**WHAT IS REQUIRED:**
Repeat everything from the line containing "Task: Toggle Deposit" down to the end of the data, exactly as it appears.
# START OF INFORMATION SHOWN
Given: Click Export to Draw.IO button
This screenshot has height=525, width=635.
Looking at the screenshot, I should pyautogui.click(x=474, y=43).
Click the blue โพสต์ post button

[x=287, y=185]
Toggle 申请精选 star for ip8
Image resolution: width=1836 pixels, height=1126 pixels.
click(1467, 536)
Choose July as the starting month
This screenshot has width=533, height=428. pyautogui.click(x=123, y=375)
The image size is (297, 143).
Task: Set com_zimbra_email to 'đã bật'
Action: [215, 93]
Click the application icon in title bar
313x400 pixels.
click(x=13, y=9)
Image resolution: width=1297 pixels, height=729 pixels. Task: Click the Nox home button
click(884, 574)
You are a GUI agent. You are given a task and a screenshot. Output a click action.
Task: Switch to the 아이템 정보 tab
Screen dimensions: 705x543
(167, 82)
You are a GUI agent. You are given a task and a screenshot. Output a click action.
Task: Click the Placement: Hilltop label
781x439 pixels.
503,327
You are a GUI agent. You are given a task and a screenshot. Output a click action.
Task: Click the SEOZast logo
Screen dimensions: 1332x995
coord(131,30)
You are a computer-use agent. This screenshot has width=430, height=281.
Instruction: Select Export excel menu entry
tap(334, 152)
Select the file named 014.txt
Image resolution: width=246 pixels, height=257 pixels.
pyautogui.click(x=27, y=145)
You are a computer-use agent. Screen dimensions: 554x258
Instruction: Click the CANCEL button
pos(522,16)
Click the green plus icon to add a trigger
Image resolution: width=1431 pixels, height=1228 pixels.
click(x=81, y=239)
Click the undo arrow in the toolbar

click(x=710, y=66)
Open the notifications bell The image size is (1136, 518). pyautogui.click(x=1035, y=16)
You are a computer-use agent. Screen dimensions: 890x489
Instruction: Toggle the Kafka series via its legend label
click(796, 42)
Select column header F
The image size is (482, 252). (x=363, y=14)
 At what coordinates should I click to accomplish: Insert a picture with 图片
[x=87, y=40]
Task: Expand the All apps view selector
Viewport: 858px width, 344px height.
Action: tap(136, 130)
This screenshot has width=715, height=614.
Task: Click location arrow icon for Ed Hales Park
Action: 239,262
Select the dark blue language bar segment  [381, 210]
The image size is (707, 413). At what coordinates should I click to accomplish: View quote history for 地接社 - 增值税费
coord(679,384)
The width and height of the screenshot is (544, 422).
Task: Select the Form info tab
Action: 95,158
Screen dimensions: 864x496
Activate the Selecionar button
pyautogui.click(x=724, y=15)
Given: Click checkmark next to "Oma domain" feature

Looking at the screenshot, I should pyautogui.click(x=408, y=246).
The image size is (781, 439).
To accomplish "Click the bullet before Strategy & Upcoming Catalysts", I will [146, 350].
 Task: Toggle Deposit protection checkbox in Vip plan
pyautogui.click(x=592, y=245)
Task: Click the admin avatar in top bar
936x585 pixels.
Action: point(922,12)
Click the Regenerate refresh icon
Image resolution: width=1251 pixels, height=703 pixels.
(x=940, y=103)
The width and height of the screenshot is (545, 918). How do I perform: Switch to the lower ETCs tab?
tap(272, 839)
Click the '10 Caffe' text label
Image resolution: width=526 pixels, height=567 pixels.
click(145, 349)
# END OF INFORMATION SHOWN
**SOLUTION TO THIS PROBLEM:**
 Task: Toggle Deposit protection checkbox in Vip plan
pyautogui.click(x=592, y=245)
Task: Click the admin avatar in top bar
936x585 pixels.
Action: point(922,12)
Click the Regenerate refresh icon
Image resolution: width=1251 pixels, height=703 pixels.
(x=940, y=103)
The width and height of the screenshot is (545, 918). How do I perform: Switch to the lower ETCs tab?
tap(272, 839)
Click the '10 Caffe' text label
Image resolution: width=526 pixels, height=567 pixels.
click(145, 349)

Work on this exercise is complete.